Dire que Dieu habite en l'homme (Test. Dan V, 1) (Test. Jos. X, 2-3) (Test. Ben. VI, 4) ne signifie pas que l'homme est « le sanctuaire » de Dieu. Cette dernière affirmation est hautement profanatrice. Proclamer que Dieu est à jamais ailleurs que dans le Temple revient à le dissocier de la Torah déposée dans le Sanctuaire, à reléguer les prêtres et les lévites, à dévaloriser le trésor, à saper l'autorité du tribunal, à dénigrer le caractère expiatoire des sacrifices ! Dans le système théocratique judéen, la vie économique et sociale s'organise autour du Sanctuaire. Elle emprunte chacun des degrés qui montent à « la Maison » de Yhwh. La proclamation de l'apôtre ne peut être comprise que tel un appel à une véritable révolution sociale.

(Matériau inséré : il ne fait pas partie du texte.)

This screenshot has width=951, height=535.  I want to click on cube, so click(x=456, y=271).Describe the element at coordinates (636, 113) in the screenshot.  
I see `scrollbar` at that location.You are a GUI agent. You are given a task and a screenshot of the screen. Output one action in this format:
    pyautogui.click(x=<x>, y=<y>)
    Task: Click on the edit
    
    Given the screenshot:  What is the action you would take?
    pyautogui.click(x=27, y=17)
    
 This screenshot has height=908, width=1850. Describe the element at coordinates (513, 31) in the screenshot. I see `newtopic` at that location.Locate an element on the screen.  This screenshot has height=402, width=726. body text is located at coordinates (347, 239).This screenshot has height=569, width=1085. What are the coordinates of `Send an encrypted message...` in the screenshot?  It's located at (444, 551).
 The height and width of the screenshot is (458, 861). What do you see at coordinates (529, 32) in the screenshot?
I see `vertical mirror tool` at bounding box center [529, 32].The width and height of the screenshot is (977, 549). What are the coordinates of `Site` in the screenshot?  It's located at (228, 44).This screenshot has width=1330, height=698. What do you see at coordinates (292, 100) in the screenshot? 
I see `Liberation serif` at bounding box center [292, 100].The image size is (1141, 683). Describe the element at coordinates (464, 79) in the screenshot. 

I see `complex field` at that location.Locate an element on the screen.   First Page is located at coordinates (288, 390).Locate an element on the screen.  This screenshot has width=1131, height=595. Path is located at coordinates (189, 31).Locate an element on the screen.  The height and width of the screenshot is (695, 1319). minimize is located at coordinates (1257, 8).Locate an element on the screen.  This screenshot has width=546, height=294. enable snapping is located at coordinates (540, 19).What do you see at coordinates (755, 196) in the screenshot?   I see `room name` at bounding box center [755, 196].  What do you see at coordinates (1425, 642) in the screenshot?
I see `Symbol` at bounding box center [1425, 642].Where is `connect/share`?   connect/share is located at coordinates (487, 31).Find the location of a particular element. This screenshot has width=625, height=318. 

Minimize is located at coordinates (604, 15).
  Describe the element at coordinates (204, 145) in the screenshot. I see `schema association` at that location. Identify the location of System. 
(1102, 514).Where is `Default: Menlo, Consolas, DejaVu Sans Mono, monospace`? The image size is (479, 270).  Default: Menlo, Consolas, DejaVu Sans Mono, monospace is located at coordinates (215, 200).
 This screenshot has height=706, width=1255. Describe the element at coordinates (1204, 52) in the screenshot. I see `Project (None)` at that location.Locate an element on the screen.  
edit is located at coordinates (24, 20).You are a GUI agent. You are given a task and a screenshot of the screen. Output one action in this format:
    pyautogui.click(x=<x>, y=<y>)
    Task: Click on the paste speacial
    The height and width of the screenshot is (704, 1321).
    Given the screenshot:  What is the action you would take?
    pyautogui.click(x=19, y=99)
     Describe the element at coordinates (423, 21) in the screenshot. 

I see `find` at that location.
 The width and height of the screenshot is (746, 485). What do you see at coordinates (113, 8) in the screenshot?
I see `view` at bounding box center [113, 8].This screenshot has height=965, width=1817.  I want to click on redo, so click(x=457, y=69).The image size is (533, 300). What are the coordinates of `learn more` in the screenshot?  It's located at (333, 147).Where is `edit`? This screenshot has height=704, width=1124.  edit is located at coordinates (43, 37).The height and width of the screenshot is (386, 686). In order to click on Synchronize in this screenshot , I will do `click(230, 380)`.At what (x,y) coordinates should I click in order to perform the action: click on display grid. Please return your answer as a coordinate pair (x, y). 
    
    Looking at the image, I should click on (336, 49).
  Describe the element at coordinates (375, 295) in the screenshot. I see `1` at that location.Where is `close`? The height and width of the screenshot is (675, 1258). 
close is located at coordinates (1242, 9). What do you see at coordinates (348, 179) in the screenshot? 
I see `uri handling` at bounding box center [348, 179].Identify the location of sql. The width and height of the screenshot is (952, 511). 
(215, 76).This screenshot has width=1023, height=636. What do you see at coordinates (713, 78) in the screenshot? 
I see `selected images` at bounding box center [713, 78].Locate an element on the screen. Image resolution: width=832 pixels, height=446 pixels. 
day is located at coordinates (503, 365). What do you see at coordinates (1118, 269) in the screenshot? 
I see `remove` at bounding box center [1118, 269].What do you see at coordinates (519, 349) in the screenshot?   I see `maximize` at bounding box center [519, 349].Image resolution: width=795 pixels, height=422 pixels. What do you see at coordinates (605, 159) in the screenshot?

L'idée que le Seigneur n'est plus dans sa Maison de Jérusalem est également présente dans l'enseignement du Maître de justice. L'Ecrit de Damas enseigne que Dieu, « à cause de leur infidélité, à eux (les Judéens) qui l'avaient abandonné, (il) cacha sa face à Israël et à son Sanctuaire et (il) les livra au glaive. » (Damas I, 3-4). Le Sanctuaire est souillé (Ibid. IV, 18). Le Seigneur a déménagé au désert, trouvant refuge auprès du reste des fidèles qu'il s'est conservé. Les sacrifices sur l'autel sont vains s'il n'est de dieu pour les recevoir. La règle est claire, le Temple est frappé d’interdit : « Et tous ceux qui ont été introduits dans l'alliance, ils n'entreront pas dans le Sanctuaire pour allumer (le feu sur) son autel en vain, mais ils fermeront la porte. » (Ibid. VI, 11-13). Cependant, Dieu n'attend que la victoire des Saints pour retourner en sa Maison, laquelle retrouvera la gloire sacrée et la pureté du rituel légal. (voir le Rouleau du Temple ; Guerre II, 1-7 ; 1 Hén. XXV, 6 ; Jub. I, 10, 13).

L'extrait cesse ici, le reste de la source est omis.